ANSWER: Primarily not all the Indian money abroad, in the sense that all foreign assets belonging to Indians, is black money. A person can acquire the status of a non-resident under the foreign exchange law, which is easy, merely by the person asserting himself to be a non-resident, while going abroad for an indefinite period without a return ticket. There are non-residents in this sense in almost every family of affluent assessees, whether in business or in service. A non-resident is not accountable for his source of money abroad. He is vulnerable, if at all, only when he brings the money back to India. The law had even given immunity at one stage for foreign remittances by way of gifts, whether they are genuine or not, a practice which is followed till date, though the period of immunity is long since past.

Income-tax law cannot deal with any undisclosed and unaccounted income beyond six years, since they are out of reach of income-tax law even for residents in India. All that could fall within the jurisdiction of the income tax law are those incomes which have surfaced in the last six years and the income from the past and present assets in India during the six years.

Considerable part of the money abroad, therefore, is not all black. It may be white or grey. As for black money, the government in recent years has taken a number of steps which may bear fruit over the years.

There is no need for any immunity or amnesty to buttress the effort, but all that has to be done is to give publicity for the present provisions under the income-tax law giving immunity from penalty under Sec. 273A where any concealed income is disclosed prior to detection. In fact, such publicity in 1986 during the then regime of V. P. Singh as Finance Minister had yielded some results though it was wrongly described as amnesty scheme.

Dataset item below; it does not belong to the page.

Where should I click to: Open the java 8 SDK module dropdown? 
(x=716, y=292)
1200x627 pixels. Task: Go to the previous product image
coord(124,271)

There is also settlement procedure in complicated cases before the Settlement Commission. There are deterrent provisions by way of penalty and prosecution in the present statute. Confiscation is possible where the offences could be brought under Prevention of Corruption Act, 1988. Even for others not covered by this Act, tax, penalty and interest, besides compounding fee where prosecution is exigible, will far exceed the value of the asset concealed. What is, therefore, wrong is not the law but more amendments and statutes, which may only give a wrong sense of satisfaction that tax evasion and corruption are being tackled without any tangible results.

Enforcement of law is different from law itself. It is such enforcement which requires to be activated. The present law starting from the Indian Penal Code, 1880, and many more added over the years to make the law more stringent may lead to greater corruption. It is not realised that tax evasion is a crime punishable under the criminal law unlike, for example, in France, where it continues to be a civil offence. Provisions providing for excessive punishment may persuade the courts to infer innocence rather than inflict punishment, which is not commensurate with the offence so as to be self-defeating. Encouragement for voluntary repatriation of assets, which is built in the present law, should go side by side with stringent action against proved tax delinquency.

What is required is strengthening the administration of the present law rather than many new laws.